A person will spend five dollars on coffee daily and yet won’t put double that into a tool that might save them hours of work. Or won’t put just a few weeks’ worth of that into the premium version of a software they use every day.
This can cause you to end up in a nasty situation. You might have to fight customers on price. Go cheap enough to overcome that hesitancy. Buyers don’t know and do not care about your overhead; competition sets prices. Quality must be noticeably higher to justify even slightly higher costs.
And you can end up insolvent because of this mechanic. You can burn through advertising money, distribution costs, and website hosting to only sell at a loss.

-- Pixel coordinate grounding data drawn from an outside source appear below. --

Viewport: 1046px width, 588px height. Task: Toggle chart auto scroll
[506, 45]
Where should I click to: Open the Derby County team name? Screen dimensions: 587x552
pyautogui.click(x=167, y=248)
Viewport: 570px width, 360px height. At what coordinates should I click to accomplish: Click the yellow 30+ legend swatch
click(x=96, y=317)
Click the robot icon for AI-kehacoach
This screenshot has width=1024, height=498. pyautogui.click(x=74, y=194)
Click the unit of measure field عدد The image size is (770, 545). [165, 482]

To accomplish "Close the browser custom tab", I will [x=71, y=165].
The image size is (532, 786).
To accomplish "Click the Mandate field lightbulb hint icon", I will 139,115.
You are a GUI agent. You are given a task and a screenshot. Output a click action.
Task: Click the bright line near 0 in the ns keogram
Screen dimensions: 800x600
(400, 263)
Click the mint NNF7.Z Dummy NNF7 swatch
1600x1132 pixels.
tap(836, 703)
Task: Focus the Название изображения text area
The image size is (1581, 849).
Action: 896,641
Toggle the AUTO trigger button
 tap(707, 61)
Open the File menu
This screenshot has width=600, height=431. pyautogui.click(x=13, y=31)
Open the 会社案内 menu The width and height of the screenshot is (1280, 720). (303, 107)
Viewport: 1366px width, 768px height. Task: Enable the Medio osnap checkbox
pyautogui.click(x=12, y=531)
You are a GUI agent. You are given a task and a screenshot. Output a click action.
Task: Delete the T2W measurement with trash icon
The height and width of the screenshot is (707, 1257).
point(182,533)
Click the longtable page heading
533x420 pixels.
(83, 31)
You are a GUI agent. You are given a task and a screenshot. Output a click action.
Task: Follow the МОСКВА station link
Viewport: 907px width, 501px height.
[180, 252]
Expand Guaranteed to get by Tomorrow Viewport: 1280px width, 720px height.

This is untenable. But, thankfully, there’s a solution.
Because when someone buys something, they are then in a much more buying mood. Even if there is a time delay, a seal gets broken.
Overcome perception, not economics.
Micro-transactions, those little one dollar or fewer purchases on mobile games, work on this exact idea. It can be used unethically, but it need not be. You don’t have to stoke gambling or other addictions to profitably use low prices to get over the unwillingness to pay money.
Get someone to buy something small or just take something for free, and a percentage will agree to a bigger cost for related products. You can scale this up and up. So long as each installment product is worth the larger price, some people will get there.
You can make a whole business work on these principles. People do it all the time.
Let’s say you offer a phenomenal deal. Good, right? Okay, but that deal will cost you more than you make off it. You’re selling at a loss to even make the deal possible to offer.
That’s not great.
But, along with that phenomenal deal, you offer something small, on the side, optional, that you’ve raised the price to a little more than it has to be. Or you also offer a premium package with just the right up-charge to recoup the loss from the deal. Essentially, if they buy anything at all past the deal, you’re profitable.
Math is required. It’s very easy to lose money if you’re not thinking with every factor and every cost. When you’re selling on volume, small numbers add up quickly both ways. You must monitor things and roll with the punches, but the results can be intense.
Get them with a deal, then make the profit on the impulse buys, the value upgrades, and the next product in a series. It works for grocery stores, book series, fast-food restaurants, and online games. It even has the added benefit of making customers buyers for longer, as they make their way through your scaling offers. As you expand your business, you will want to have people still around to snap up those offers.
It’s not easy, it takes a lot of work to set up. But, when done right, it’s one the most intensely successful business models in the world.